As the manufacturing sector bleeds jobs, factory owners are worried about its future. This comes as employment statistics released on Tuesday show that the sector lost 55,000 jobs year on year in the second quarter.

The seasonally adjusted Absa purchasing managers index (PMI) rose to 51.5 index points in July, up from 47.9 in June.

However, the PMI pointed to a grim view for the rest of 2018. For the first time in 11 months, the subindex tracking expected business conditions in six months’ time dropped to below 50.

Unresolved trade disputes between the US and its major trading partners, continued domestic political uncertainty, higher fuel prices and the intermittent return of power interruptions would weigh on business conditions in the manufacturing sector in coming months, said NKC analyst Gerrit van Rooyen.

"The manufacturing industry reversed all its job gains from the previous two quarters, in line with deteriorating business conditions in the industry," Van Rooyen said.

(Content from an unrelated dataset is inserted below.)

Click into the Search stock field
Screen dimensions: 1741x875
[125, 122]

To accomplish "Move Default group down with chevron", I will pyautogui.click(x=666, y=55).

The manufacturing sector was extremely responsive to changes in the global and local environments, the Manufacturing Circle executive director Philippa Rodseth said. She added that the sector still had a long way to go to see a turnaround.

"We continue to motivate the importance of the sector as a leading contributor to economic growth, but we still have a long way to go and we are not going to see immediate changes overnight," Rodseth said. "Our factories are currently operating under capacity, and we need demand-side interventions to include implementation of catalytic projects to kick-start growth and stimulate additional investment."

The PMI gauges activity in the manufacturing sector and is usually a good indicator of where the production numbers will head in two months. A figure above 50 indicates expansion in the sector.

"This is the first time since August 2017 that manufacturers expect conditions to deteriorate going forward instead of improving," Absa said in a statement on Wednesday.

Manufacturing was one of the biggest detractors from economic growth in the first three months of the year. The sector, however, rebounded in the second quarter. While SA is expected to stave off a recession, economic growth will remain weak.

While still a heavy hitter, the sector has shrunk substantially in recent years. Since the early 1980s, manufacturing’s contribution to GDP dropped from 24% to less than 13% in 2018.

"For what it’s worth, the reading was a positive sign that activity picked up going into the third quarter," Capital Economics economist John Ashbourne said.

However, SA’s slow growth again highlighted the serious need for structural reform, with the risk to fiscal sustainability and credit ratings having become elevated again, Old Mutual head of economic research Johann Els said.